Case2:「SNSに表示された投稿からたどり着いた通販サイトでクレジットカード情報を登録した」
これは、偽の通販サイトを利用したケースです。TwitterやFacebookなどのSNSから偽の通販サイトへ誘導し、決済ページでクレジットカード情報を入力させる手口にも注意が必要です。そこで入力した情報はサイバー犯罪者の手に渡ってしまいます。
例えばFacebookでは、本来のアカウント利用者を装ってその友人をタグ付けしたURL入りのメッセージを投稿し、それを開いてしまった利用者を偽の通販サイトへ誘い込む手口が確認されています。サイバー犯罪者は何らかの方法でSNSのアカウントを乗っ取り、本人になりすまして不正なURLを含むメッセージを投稿するのです。SNS上でつながっている人同士の信頼関係を悪用した手口と言えます。
Case3:「実在する企業による案内メールからたどり着いたWebサイトでクレジットカード情報を入力した」
これは、フィッシング詐欺と呼ばれるものです。実在する企業からの案内やサポートを装う偽のメールを送りつけ、受信者にメール内のURLリンクを開かせることで偽サイトへ誘導する手口にも要注意です。トレンドマイクロでは、カード会社を装った偽のメールだけでなく、Appleのサポートを名乗り、「利用中のアカウントにセキュリティ上の問題が起きた」などと呼びかける不正メールを確認しています。
図:Appleを騙りアカウントが無効であると煽るフィッシングメール
URLリンクを開くと、Appleの本物のログインページに似せた偽サイトへ誘導され、アカウントのロック解除を理由にApple IDやパスワード、個人情報、クレジットカード情報などの入力を求められます。
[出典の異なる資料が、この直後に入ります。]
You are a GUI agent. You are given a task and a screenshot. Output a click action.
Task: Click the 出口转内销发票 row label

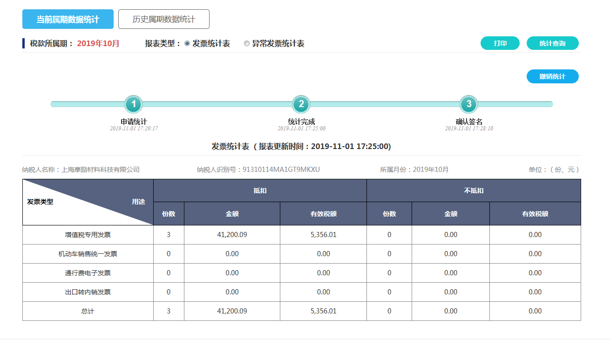tap(88, 292)
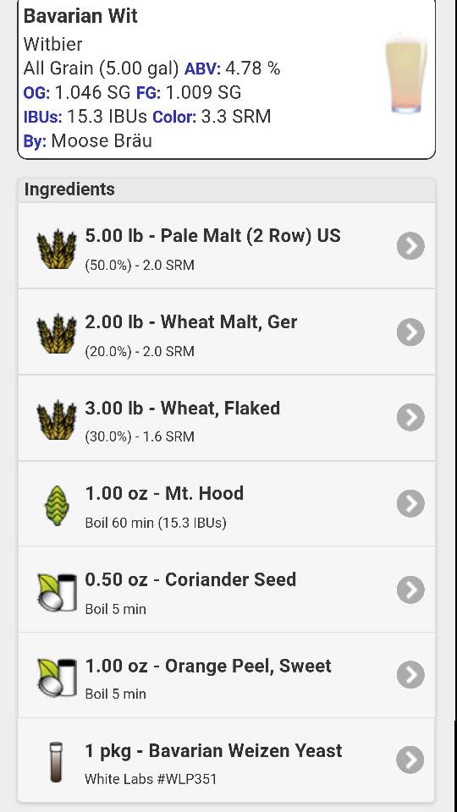Tap the White Labs #WLP351 subtitle
This screenshot has width=457, height=812.
pos(151,779)
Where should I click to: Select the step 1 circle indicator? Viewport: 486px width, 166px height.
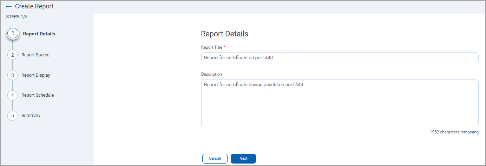pyautogui.click(x=13, y=34)

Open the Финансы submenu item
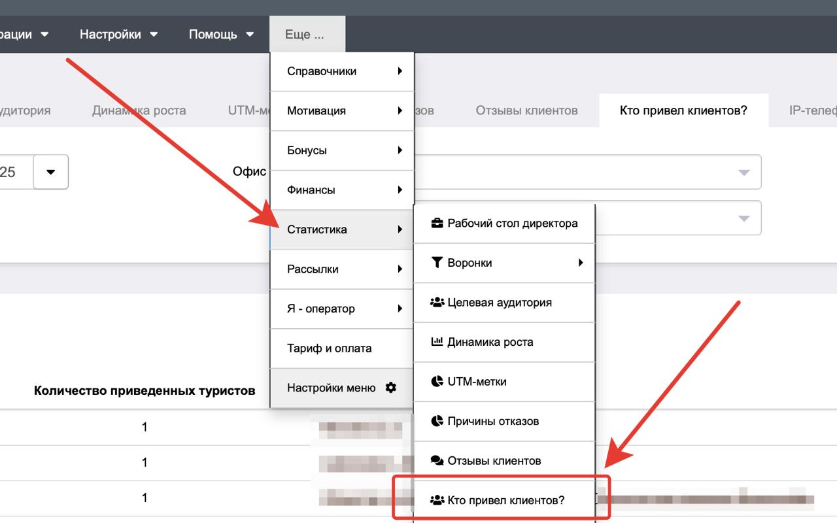coord(342,190)
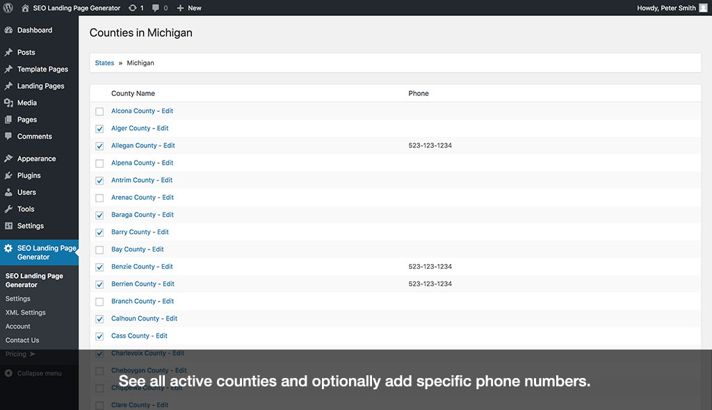Expand the SEO Landing Page Generator menu
712x410 pixels.
[46, 252]
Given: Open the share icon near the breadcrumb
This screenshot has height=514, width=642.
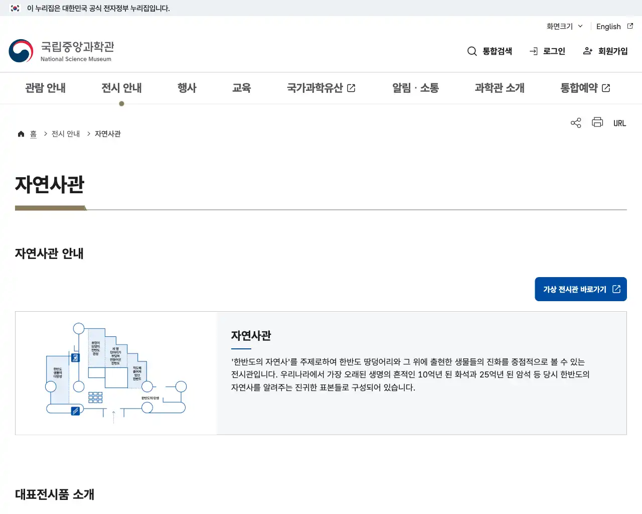Looking at the screenshot, I should pos(575,122).

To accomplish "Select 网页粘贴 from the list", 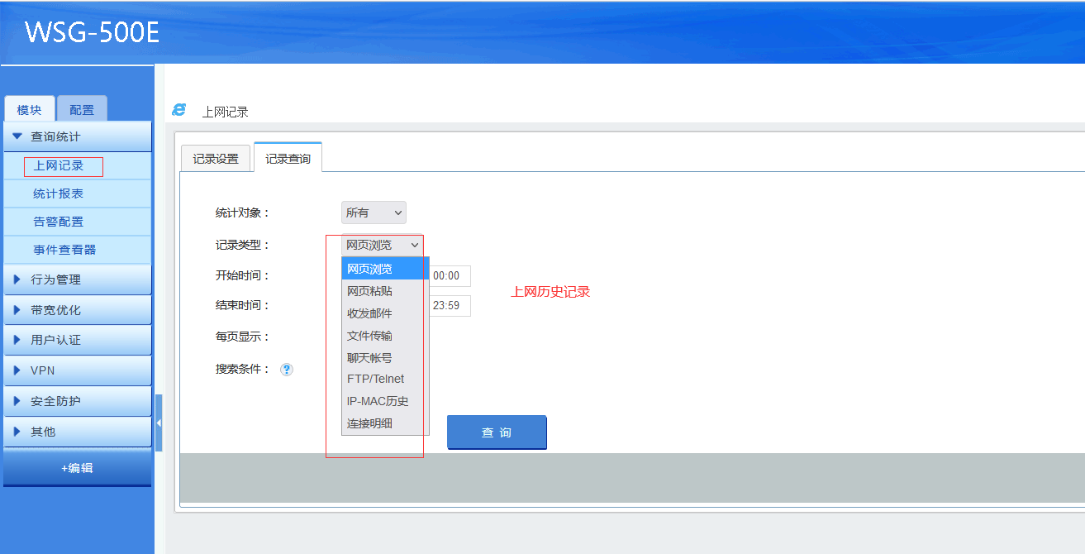I will [369, 291].
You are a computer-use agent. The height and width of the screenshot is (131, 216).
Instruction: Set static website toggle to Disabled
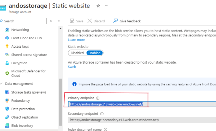77,53
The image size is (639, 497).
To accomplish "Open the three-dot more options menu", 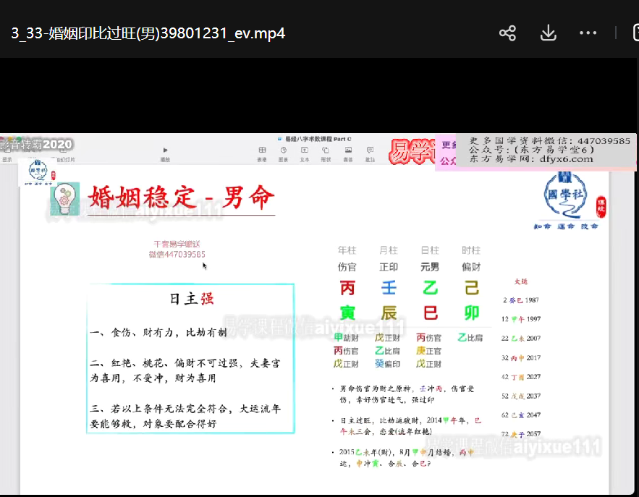I will click(x=588, y=33).
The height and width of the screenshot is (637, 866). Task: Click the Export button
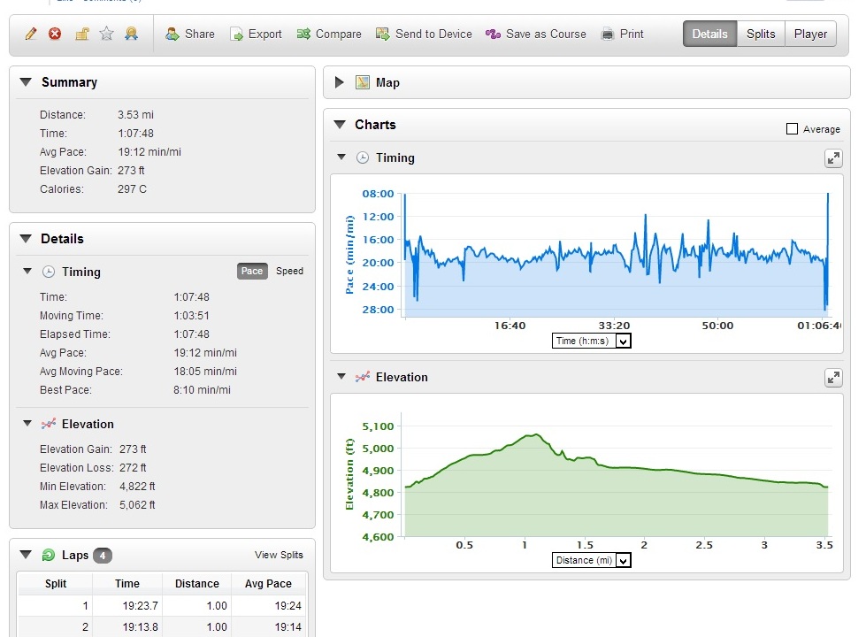256,35
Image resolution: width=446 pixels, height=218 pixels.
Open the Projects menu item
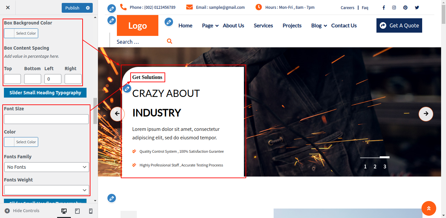(292, 25)
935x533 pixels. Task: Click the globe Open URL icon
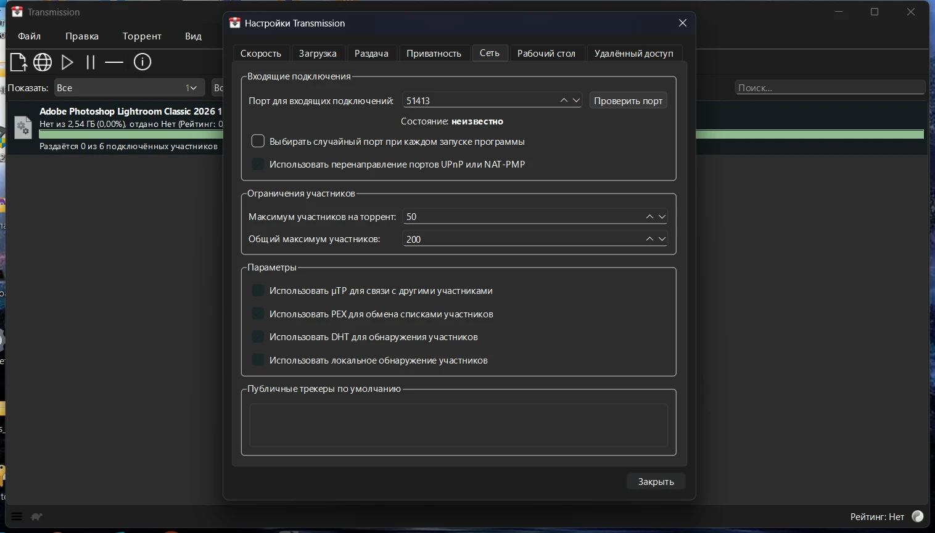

万一、これに応じてしまうとクレジットカード情報などを盗み取られてしまいます。
図:Appleを騙ってクレジットカード情報を含め様々な個人情報を盗む偽サイト
クレジットカードの不正利用を防ぐ7つの対策
メールの添付ファイルを不用意に開かない
サイバー犯罪者は、著名な企業を名乗って「不在通知」や「請求書」などのもっともらしいタイトルのメールを送りつけ、ウイルスを仕込んだ添付ファイルを開かせようとします。こうしたメールを受け取ったら、まずはそのメールが届く理由を考えましょう。たとえ、心当たりがあっても添付ファイルの開封を促すメールは罠が疑われます。少しでも怪しいと感じたら、GoogleやYahoo!などの著名な検索サイトからその企業のホームページにアクセスし、そこに書かれた問い合わせ先に連絡して事実確認しましょう。
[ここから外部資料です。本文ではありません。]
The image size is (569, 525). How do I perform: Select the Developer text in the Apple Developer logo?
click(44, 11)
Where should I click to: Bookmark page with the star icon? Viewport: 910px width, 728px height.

メールやSNSの投稿内のURLからたどり着いたWebサイトを信用しない
メールやSNS投稿内のURLを不用意に開かないでください。自発的に訪れたわけでなく、「セキュリティ上の問題」などの不安をあおる内容や、「24時間以内」などと対応を急かす内容のメールなどを経由して誘導されたWebサイトは信用できません。それでもメールやSNS投稿内のURLを開く場合は、無料で使えるSite Safety Centerなどを利用し、誘導先の安全性を事前にチェックしましょう。対応すべきかどうかわからない場合には、利用している当該サービスの企業の問い合わせ先に連絡して確認することをお勧めします。
ネットでの情報入力は、必ず一度立ち止まってから行う
一見して本物と見分けがつかない偽サイトでは、だまされていることに気づかずに情報を入力してしまうかもしれません。情報入力を求めるWebサイトにたどり着いたら、必ず一度立ち止まってサイトが本物かどうかをチェックしてください。ポイントの1つは、SSL(※)への対応を確認することです。SSL未対応の場合は偽サイトを疑い、速やかにページを閉じて無視しましょう。
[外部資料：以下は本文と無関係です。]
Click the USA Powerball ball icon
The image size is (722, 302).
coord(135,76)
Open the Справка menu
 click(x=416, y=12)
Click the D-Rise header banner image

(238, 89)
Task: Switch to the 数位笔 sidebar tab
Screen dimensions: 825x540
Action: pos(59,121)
※SSLは第三者による通信の読み取りを防いでくれる仕組みです。SSL対応のWebサイトでは、アドレスバーのURLが「https://」で始まり、「鍵マーク」が表示されます。
また、クレジットカード会社のログインページなどでいつもは尋ねられない情報の入力を求められた場合、ウイルス感染の疑いがあります。感染時は、たとえアドレスバーが正規のURLになっていても偽の認証画面が表示されてしまうことに注意が必要です。
アカウント管理を適切に行う
Apple IDやGoogleアカウント、通販サイトなど、クレジットカード情報を登録するサービスのアカウント管理をおろそかにしていると、悪意のある第三者にアカウントを乗っ取られ、クレジットカードを不正利用されてしまうリスクが高まります。複数のサービスに同一のIDとパスワードを使い回さないこと、第三者に推測されにくい複雑なパスワードを設定することを徹底してください。利用しなくなったアカウントも削除しておきましょう。
OSやソフトを最新の状態で使用する
OSやソフトの脆弱性を残したままのパソコンでは、サイトを閲覧しただけでネットバンキングを狙うウイルスに感染してしまうリスクがあります。脆弱性を悪用する攻撃の防御策は、OSやソフトを常に最新の状態にしておくことです。OSやソフトの開発元から脆弱性を修正する更新プログラムが提供されたら直ちに適用しましょう。自動で更新できる機能がある場合には、無効にせずに有効にして使いましょう。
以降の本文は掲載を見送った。